The Jost Report of 1966 led to the formation of tribology societies and associations across the world and spurred new multidisciplinary research efforts focused on friction, lubrication and reducing wear and tear.
The Academy of Science of SA report, entitled The State of Research, Development and Innovation of Electrical Energy Efficiency Technologies in SA, cites a South African Institute of Tribology study that argues that the effect of changing one can of engine oil — multiplied across an entire vehicle population — can translate into significant savings.
Many older motorists simply chuck a pint of SAE 40 motor oil into their engines in response to dip-stick warnings, totally ignoring newer multigrade lubricants, such as 15W40, which contain viscosity additives that allow the oil to flow differently under hot and cold conditions, thereby reducing friction, improving efficiency and reducing wear and tear.
Local tribologists note that a large portion of the South African car fleet is considered to be relatively old, with 40% of vehicles older than 10 years.
"It is assumed that the majority of these vehicles, as well as the taxi market, are using monograde SAE 40 engine oil.

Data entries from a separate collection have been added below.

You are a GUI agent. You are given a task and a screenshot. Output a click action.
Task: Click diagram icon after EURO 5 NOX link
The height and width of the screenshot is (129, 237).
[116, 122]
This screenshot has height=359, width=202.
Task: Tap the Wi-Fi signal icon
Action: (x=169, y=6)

If it is assumed that these vehicles consume 30% of the petrol sales, changing them to multigrade 15W40 oils would result in between 7-million to 18-million litres of petrol savings," the tribology institute concluded.
Eskom ran a tribology experiment at the Matimba power station in Limpopo seven years ago, which involved switching to more efficient synthetic oils to lubricate the helical gear drives for its air condenser cooling fans. "Final results verified that synthetic gear oils lowered energy consumption by an average of 2.2%. If all gearboxes were converted to use the same synthetic lubricant, potential energy savings at Matimba would be 1,425kW, or roughly 11.5MWh a year," the tribology institute found.
"Converting all major gearboxes in Eskom to a suitable synthetic oil could conservatively provide savings as high as 20MWh or 140,000GWh.
"In the South African market, Eskom’s oil usage is estimated at less than 0.5%, while the mining industry alone accounts for at least 15% to 20%. This makes the potential for energy savings approximately 30 times higher in the mining sector."
The Academy of Science of SA’s report says it is difficult to make an estimate for all sectors, but potential savings in gearing applications alone throughout all industry could exceed 200MW and be as high as 600MW.
"It is not likely that all these applications would be converted, but even a low percentage uptake would have a significant impact in reducing power consumption," the report reads.
It also examines lighting — another major power guzzler. The report says artificial lighting accounts for about 20% of SA’s electricity consumption and notes that more than 900,000 older lamps nationwide were replaced with more efficient ones over the six-year period ending in 2015.
"However, like many other developing countries in the world, SA is still lagging behind the most developed countries in the implementation of solid-state lighting technologies," the report reads.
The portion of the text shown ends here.